=== Section Start ===
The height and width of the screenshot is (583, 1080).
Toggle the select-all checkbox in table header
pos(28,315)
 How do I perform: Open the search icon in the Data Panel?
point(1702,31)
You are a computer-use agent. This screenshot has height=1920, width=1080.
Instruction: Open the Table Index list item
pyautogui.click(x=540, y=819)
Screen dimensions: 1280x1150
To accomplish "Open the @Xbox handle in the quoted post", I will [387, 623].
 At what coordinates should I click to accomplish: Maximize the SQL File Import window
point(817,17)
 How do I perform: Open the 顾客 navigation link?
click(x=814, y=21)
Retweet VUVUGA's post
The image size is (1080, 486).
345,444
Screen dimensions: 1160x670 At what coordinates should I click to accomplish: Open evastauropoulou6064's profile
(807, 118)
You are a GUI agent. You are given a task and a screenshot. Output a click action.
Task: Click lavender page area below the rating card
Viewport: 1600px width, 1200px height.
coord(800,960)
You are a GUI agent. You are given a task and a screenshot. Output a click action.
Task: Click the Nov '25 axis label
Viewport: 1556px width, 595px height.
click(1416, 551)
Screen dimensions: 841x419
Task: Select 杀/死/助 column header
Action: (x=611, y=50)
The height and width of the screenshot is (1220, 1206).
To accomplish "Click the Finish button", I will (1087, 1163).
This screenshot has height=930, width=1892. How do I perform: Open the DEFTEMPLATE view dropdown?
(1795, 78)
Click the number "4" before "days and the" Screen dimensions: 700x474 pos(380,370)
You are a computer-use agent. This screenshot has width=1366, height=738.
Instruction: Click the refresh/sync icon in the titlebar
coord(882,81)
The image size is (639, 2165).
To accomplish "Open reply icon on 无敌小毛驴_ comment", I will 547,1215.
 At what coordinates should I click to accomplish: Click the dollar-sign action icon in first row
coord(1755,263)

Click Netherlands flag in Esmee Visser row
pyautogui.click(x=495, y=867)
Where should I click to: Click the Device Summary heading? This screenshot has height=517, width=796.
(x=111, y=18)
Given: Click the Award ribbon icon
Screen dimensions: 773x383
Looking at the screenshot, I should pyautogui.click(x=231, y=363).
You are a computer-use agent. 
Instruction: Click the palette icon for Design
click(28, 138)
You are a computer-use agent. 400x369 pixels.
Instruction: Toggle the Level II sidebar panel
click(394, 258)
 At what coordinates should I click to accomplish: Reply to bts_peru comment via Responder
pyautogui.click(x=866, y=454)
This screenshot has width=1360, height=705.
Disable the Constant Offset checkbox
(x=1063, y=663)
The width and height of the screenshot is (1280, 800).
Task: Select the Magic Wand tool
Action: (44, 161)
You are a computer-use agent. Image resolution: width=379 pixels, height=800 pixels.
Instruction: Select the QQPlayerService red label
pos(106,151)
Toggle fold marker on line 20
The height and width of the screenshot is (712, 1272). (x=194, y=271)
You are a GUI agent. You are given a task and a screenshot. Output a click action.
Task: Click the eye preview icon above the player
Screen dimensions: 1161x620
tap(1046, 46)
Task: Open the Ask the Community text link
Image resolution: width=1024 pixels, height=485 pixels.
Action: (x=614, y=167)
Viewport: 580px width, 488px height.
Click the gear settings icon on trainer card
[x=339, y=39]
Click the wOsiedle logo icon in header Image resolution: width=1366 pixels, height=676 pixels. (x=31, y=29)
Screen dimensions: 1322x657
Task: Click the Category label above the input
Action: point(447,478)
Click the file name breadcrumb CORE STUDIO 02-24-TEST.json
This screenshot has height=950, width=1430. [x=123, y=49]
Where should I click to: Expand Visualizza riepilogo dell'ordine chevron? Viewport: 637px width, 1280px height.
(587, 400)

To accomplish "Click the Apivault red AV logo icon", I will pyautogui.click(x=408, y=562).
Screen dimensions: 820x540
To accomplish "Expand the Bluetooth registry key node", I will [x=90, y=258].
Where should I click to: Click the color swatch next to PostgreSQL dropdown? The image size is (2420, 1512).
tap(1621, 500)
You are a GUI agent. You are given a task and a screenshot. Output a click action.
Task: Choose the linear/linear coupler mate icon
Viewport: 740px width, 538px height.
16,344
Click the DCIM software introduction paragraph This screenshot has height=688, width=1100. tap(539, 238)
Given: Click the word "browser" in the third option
=== Section End ===
**Goal of the exercise:** Please copy out each record, character for character.

**Task solution:**
The height and width of the screenshot is (583, 1080).
Toggle the select-all checkbox in table header
pos(28,315)
 How do I perform: Open the search icon in the Data Panel?
point(1702,31)
You are a computer-use agent. This screenshot has height=1920, width=1080.
Instruction: Open the Table Index list item
pyautogui.click(x=540, y=819)
Screen dimensions: 1280x1150
To accomplish "Open the @Xbox handle in the quoted post", I will [387, 623].
 At what coordinates should I click to accomplish: Maximize the SQL File Import window
point(817,17)
 How do I perform: Open the 顾客 navigation link?
click(x=814, y=21)
Retweet VUVUGA's post
The image size is (1080, 486).
345,444
Screen dimensions: 1160x670 At what coordinates should I click to accomplish: Open evastauropoulou6064's profile
(807, 118)
You are a GUI agent. You are given a task and a screenshot. Output a click action.
Task: Click lavender page area below the rating card
Viewport: 1600px width, 1200px height.
coord(800,960)
You are a GUI agent. You are given a task and a screenshot. Output a click action.
Task: Click the Nov '25 axis label
Viewport: 1556px width, 595px height.
click(1416, 551)
Screen dimensions: 841x419
Task: Select 杀/死/助 column header
Action: (x=611, y=50)
The height and width of the screenshot is (1220, 1206).
To accomplish "Click the Finish button", I will (1087, 1163).
This screenshot has height=930, width=1892. How do I perform: Open the DEFTEMPLATE view dropdown?
(1795, 78)
Click the number "4" before "days and the" Screen dimensions: 700x474 pos(380,370)
You are a computer-use agent. This screenshot has width=1366, height=738.
Instruction: Click the refresh/sync icon in the titlebar
coord(882,81)
The image size is (639, 2165).
To accomplish "Open reply icon on 无敌小毛驴_ comment", I will 547,1215.
 At what coordinates should I click to accomplish: Click the dollar-sign action icon in first row
coord(1755,263)

Click Netherlands flag in Esmee Visser row
pyautogui.click(x=495, y=867)
Where should I click to: Click the Device Summary heading? This screenshot has height=517, width=796.
(x=111, y=18)
Given: Click the Award ribbon icon
Screen dimensions: 773x383
Looking at the screenshot, I should pyautogui.click(x=231, y=363).
You are a computer-use agent. 
Instruction: Click the palette icon for Design
click(28, 138)
You are a computer-use agent. 400x369 pixels.
Instruction: Toggle the Level II sidebar panel
click(394, 258)
 At what coordinates should I click to accomplish: Reply to bts_peru comment via Responder
pyautogui.click(x=866, y=454)
This screenshot has width=1360, height=705.
Disable the Constant Offset checkbox
(x=1063, y=663)
The width and height of the screenshot is (1280, 800).
Task: Select the Magic Wand tool
Action: (44, 161)
You are a computer-use agent. Image resolution: width=379 pixels, height=800 pixels.
Instruction: Select the QQPlayerService red label
pos(106,151)
Toggle fold marker on line 20
The height and width of the screenshot is (712, 1272). (x=194, y=271)
You are a GUI agent. You are given a task and a screenshot. Output a click action.
Task: Click the eye preview icon above the player
Screen dimensions: 1161x620
tap(1046, 46)
Task: Open the Ask the Community text link
Image resolution: width=1024 pixels, height=485 pixels.
Action: (x=614, y=167)
Viewport: 580px width, 488px height.
Click the gear settings icon on trainer card
[x=339, y=39]
Click the wOsiedle logo icon in header Image resolution: width=1366 pixels, height=676 pixels. (x=31, y=29)
Screen dimensions: 1322x657
Task: Click the Category label above the input
Action: point(447,478)
Click the file name breadcrumb CORE STUDIO 02-24-TEST.json
This screenshot has height=950, width=1430. [x=123, y=49]
Where should I click to: Expand Visualizza riepilogo dell'ordine chevron? Viewport: 637px width, 1280px height.
(587, 400)

To accomplish "Click the Apivault red AV logo icon", I will pyautogui.click(x=408, y=562).
Screen dimensions: 820x540
To accomplish "Expand the Bluetooth registry key node", I will [x=90, y=258].
Where should I click to: Click the color swatch next to PostgreSQL dropdown? The image size is (2420, 1512).
tap(1621, 500)
You are a GUI agent. You are given a task and a screenshot. Output a click action.
Task: Choose the linear/linear coupler mate icon
Viewport: 740px width, 538px height.
16,344
Click the DCIM software introduction paragraph This screenshot has height=688, width=1100. tap(539, 238)
Given: Click the word "browser" in the third option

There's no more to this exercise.